While the year 2020 has certainly been a roller coaster ride, it looks like it is far from over. Recently, the United States Postal Services (USPS) has been under fire for recent changes they made, which left many worried about mail-in ballots for this year’s election. On top of that, U.S. Rep. Chellie Pingree from Maine claims 4,800 chicks have arrived dead in the past few weeks amid those changes being enacted at the postal service.
Pingree, a Democrat, took up her grievousness in a letter to Postmaster General Louis DeJoy and U.S. Department of Agriculture Commissioner Sonny Perdue, The Portland Press Herald reported.
In one case, 800 live chicks arrived dead in Maine.
This is another horrible consequence of the Post Office chaos created by the Trump admin.
I'm calling on USDA Secretary Perdue & Postmaster DeJoy to fix this cruel and costly sabotage of @USPS. https://t.co/56449KDkfY
— Chellie Pingree (@chelliepingree) August 20, 2020
Pauline Henderson, who owns Pine Tree Poultry in New Sharon, Maine, regularly receives chicks from a hatchery in Pennsylvania through the shipment of USPS. Henderson told the newspaper she was shocked last week when all of the 800 chicks sent to her were dead.

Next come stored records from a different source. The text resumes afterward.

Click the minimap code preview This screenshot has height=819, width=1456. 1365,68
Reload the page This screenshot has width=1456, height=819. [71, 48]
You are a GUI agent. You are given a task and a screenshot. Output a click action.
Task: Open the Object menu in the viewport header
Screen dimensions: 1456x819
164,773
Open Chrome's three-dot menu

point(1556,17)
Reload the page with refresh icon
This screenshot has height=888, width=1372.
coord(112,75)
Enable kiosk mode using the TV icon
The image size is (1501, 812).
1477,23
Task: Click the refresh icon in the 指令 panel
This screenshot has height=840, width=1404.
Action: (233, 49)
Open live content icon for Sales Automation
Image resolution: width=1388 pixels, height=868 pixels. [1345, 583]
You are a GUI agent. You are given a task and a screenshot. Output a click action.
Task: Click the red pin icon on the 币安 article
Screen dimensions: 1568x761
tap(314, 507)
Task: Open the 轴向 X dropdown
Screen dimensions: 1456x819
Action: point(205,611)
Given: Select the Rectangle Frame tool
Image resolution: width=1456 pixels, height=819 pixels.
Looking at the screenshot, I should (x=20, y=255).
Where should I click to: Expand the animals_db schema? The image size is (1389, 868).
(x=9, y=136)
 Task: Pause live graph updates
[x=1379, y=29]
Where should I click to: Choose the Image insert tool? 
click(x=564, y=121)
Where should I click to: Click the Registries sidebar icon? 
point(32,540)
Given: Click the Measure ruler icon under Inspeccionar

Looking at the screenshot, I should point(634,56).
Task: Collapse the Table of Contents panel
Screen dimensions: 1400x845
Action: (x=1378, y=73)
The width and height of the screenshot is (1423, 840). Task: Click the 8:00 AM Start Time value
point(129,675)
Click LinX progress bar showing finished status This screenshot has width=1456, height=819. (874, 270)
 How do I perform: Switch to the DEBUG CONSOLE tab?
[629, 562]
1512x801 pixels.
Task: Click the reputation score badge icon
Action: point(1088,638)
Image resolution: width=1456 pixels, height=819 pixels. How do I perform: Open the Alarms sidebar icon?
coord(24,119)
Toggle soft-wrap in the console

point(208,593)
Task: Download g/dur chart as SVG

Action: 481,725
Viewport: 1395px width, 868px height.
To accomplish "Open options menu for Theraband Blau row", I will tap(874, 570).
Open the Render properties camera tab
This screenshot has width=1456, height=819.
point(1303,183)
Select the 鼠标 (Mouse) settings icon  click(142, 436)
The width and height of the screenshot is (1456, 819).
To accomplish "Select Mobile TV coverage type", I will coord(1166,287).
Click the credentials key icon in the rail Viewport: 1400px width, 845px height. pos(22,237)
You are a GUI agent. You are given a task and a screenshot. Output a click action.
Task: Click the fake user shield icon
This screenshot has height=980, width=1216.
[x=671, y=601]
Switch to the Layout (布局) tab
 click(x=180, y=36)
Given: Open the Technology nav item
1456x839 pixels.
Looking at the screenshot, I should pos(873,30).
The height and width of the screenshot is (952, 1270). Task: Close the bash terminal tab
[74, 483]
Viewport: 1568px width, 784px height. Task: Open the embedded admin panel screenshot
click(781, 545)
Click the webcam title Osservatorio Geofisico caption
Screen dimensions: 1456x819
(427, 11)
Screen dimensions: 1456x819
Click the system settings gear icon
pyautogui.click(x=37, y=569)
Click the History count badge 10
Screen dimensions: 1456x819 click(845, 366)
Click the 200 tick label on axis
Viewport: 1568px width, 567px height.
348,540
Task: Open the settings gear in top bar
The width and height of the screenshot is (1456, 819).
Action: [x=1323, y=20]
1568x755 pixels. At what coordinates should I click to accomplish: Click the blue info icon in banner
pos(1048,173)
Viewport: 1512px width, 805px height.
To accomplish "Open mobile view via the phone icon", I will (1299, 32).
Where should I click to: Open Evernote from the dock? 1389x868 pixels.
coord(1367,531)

“Usually they arrive every three weeks like clockwork,” Henderson told PBS Newshour. “And out of 100 birds you may have one or two that die in shipping.” In the past five years of running her farm, she has regularly received chicks via the USPS.
In addition to her birds, Henderson said there were thousands of birds that moved through the USPS’s processing center in Shrewsbury, Massachusetts, that had the same fate and affected several farmers in Maine and New Hampshire.
For those who haven’t utilized USPS shipping of live chicks, there is a long list of requirements to follow for each shipment. According to the service website, not only has USPS delivered chicks and other small animals since 1918, it is the only entity that does so.
According to University of Maine Extension, newly hatched chicks can survive for up to two days without food and water because they draw nutrition from yolks in the eggs from which they hatched.
DeJoy is a longtime a Republican donor who became postmaster general in June. He’s the first person to have that job who didn’t ascend through USPS ranks.